BEGIN Provided records

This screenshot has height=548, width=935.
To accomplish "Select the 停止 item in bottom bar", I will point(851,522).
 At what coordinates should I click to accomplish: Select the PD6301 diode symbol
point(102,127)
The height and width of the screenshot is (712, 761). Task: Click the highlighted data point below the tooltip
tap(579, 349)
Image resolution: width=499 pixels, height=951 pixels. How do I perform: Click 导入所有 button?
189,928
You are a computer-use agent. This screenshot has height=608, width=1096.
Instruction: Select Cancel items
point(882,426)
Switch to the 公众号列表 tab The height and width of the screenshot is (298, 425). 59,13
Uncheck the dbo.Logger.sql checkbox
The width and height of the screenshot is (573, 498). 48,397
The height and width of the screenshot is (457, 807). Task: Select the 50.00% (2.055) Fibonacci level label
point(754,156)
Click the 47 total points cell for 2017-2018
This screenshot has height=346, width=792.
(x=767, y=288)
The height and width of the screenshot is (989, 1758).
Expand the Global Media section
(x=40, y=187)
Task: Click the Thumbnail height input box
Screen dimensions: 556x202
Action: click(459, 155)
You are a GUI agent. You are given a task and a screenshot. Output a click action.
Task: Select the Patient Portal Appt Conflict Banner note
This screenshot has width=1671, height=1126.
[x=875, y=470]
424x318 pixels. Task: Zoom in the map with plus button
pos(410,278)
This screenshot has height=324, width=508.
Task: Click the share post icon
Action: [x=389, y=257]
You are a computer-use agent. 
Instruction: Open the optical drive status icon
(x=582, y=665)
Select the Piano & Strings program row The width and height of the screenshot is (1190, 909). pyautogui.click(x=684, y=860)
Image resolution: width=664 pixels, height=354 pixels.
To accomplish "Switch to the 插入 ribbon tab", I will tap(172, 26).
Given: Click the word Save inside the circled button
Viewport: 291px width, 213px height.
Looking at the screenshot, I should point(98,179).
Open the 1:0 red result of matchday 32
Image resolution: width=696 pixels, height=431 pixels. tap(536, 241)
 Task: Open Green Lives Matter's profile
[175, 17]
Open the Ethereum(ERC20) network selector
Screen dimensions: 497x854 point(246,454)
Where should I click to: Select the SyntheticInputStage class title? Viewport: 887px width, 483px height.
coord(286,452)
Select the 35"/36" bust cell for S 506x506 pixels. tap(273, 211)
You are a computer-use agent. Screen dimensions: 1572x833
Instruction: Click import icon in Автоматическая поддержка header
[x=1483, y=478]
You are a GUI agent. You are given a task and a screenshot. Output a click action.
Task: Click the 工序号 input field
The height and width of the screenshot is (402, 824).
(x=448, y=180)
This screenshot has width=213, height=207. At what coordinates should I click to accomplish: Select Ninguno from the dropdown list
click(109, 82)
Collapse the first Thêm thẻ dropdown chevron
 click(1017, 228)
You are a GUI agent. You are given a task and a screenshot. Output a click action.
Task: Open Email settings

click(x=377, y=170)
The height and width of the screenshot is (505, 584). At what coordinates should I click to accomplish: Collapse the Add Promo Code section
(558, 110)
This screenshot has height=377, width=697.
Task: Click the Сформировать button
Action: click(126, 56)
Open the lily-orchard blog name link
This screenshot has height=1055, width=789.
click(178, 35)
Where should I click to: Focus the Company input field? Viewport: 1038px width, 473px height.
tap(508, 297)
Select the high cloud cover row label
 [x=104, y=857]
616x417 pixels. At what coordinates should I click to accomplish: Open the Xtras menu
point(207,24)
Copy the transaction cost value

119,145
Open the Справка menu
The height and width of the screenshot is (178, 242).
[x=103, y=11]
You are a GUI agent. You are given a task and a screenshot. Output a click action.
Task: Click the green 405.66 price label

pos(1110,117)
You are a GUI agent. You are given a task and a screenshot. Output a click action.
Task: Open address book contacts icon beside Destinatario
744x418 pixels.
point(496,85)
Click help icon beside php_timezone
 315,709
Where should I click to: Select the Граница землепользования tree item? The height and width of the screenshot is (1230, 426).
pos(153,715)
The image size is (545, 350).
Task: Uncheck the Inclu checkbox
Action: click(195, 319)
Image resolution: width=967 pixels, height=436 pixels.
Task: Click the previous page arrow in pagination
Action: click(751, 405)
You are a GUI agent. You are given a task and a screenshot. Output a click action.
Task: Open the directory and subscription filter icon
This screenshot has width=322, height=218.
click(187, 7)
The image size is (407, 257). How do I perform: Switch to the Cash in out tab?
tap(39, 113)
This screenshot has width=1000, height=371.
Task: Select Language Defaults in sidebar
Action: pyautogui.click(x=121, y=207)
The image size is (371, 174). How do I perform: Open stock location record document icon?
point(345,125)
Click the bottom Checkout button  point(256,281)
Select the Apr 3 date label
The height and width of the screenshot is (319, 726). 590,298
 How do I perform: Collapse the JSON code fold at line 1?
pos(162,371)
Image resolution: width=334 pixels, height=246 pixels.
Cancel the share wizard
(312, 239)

END Provided records

▶ Activity:
Whenever the word "cell" shows up in a line of the entries, list that line.

▶ Exercise answer:
Click the 47 total points cell for 2017-2018
Select the 35"/36" bust cell for S 506x506 pixels. tap(273, 211)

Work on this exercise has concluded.